A: Everyone is doing that – we hardly use cash in China now, it's WeChat Pay and Alipay. Luckin is different from the likes of Starbucks because it isn't selling an experience, just coffee. A friend of mine in the restaurant business said that if he were only selling food and didn't have to worry about decoration, he would close 80% of his outlets. He would keep 200 for delivery purposes. If it's not about the experience, it's about how cheap you can be. That's harder with restaurants. Coffee is coffee. Food has all kinds of tastes – salty, sweet, sour, spicy, umami. Maybe if you have only one or two SKUs [stock keeping units], the formula works. Otherwise not.
Q: On that basis, what's stopping convenience store chains from entering the space?
A: Nothing. I used to work for Family Mart in China. They have more than 2,000 stores in Shanghai alone and they are selling items to compete with McDonald's and KFC. They want to offer coffee, snacks, and ready-to-eat meals. The aim is to become something like 7Eleven in Taiwan or Japan.
Q: What other consumer areas are you interested in? Have you looked at cloud kitchens, for example?
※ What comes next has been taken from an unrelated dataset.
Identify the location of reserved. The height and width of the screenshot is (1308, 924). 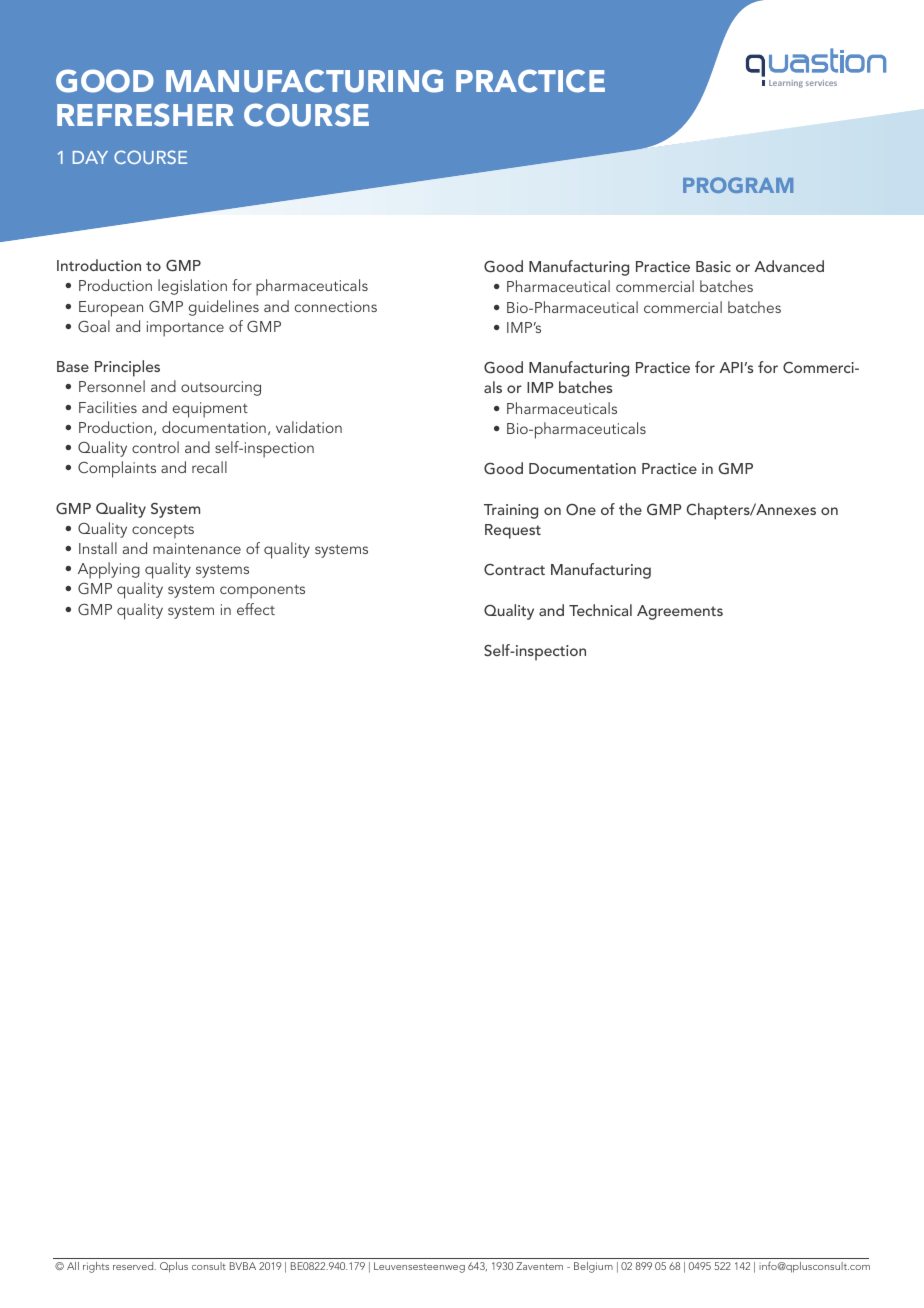
(134, 1266).
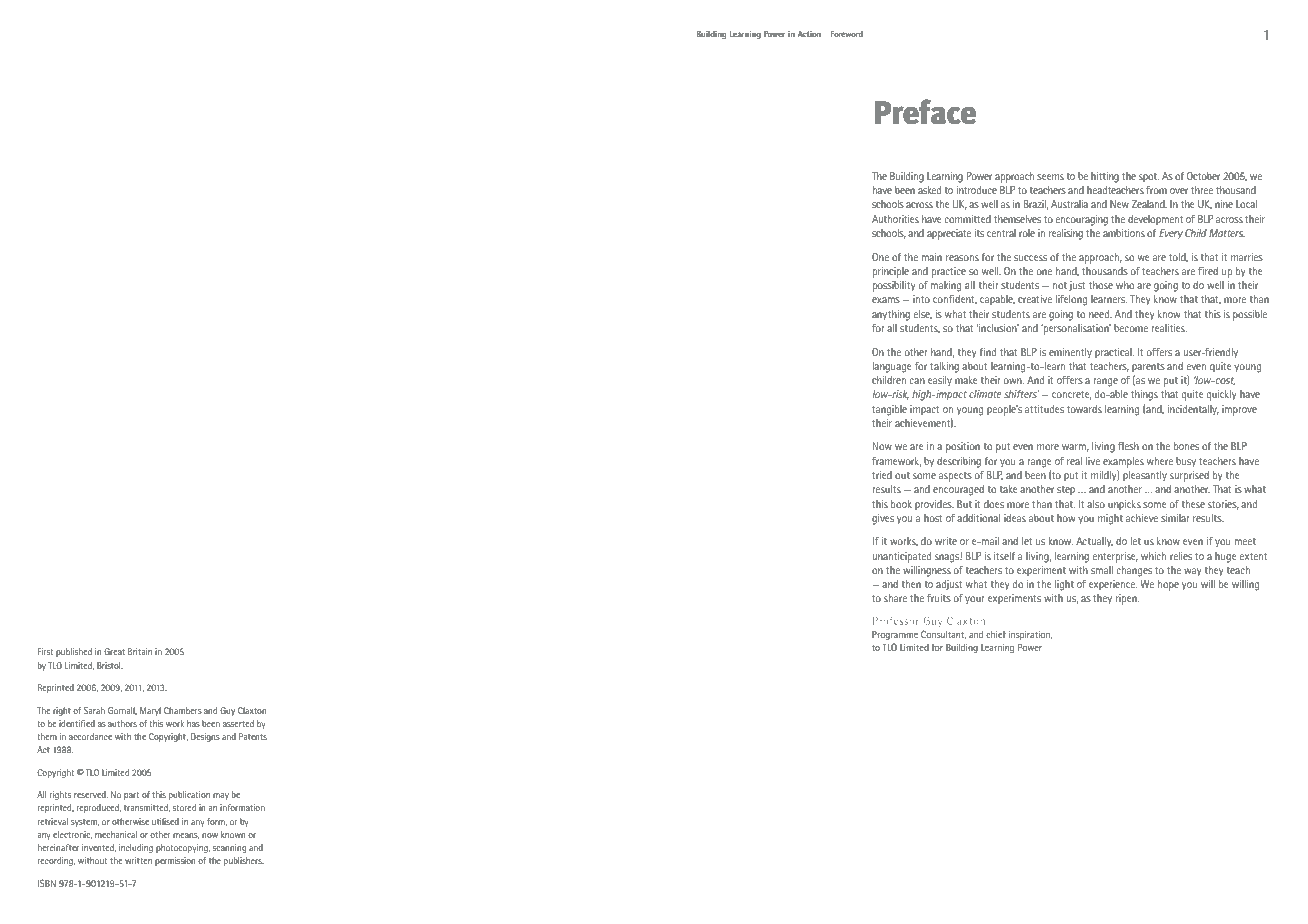 This screenshot has height=924, width=1308. I want to click on permission, so click(175, 861).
A: I looked at cloud kitchens – or ghost kitchens – a couple of years ago. They are only workable in first-tier cities right now, but they will become more of a trend. I think in the past a lot of people dismissed them as asset heavy. In the next four or five years, though, we will see more of them. Other areas of interest to me include packaged goods typically sold in supermarkets and then health supplements and beauty products. These areas haven't been affected by COVID-19 so much, but I was looking at them long before the outbreak. I have a network of about one million point-of-sale channels across China, so I can offer something to consumer-packaged goods companies. We've done three deals on a project fund basis so far and these will ultimately be folded into our first fund.
Q: You've been involved in Salesforce.com's initiative to source personal protective equipment (PPE) as part of COVID-19 relief efforts. How did that come about?
A: One of my LPs is friends with [Salesforce.com founder] Marc Benioff and I was asked to get involved. It's a global effort and they got Alibaba Group and myself to work on it in China. We helped source millions of PPE items – mainly facial masks – over the course of three weeks and shipped them to the US. It's been a bit like the Wild West. We had to call up the police and make sure goods were arriving safely at the airport in Shanghai. If they aren't properly guarded, they would get stolen or someone else would come in at the last minute and pay a higher price. Unfortunately, this problem is widespread.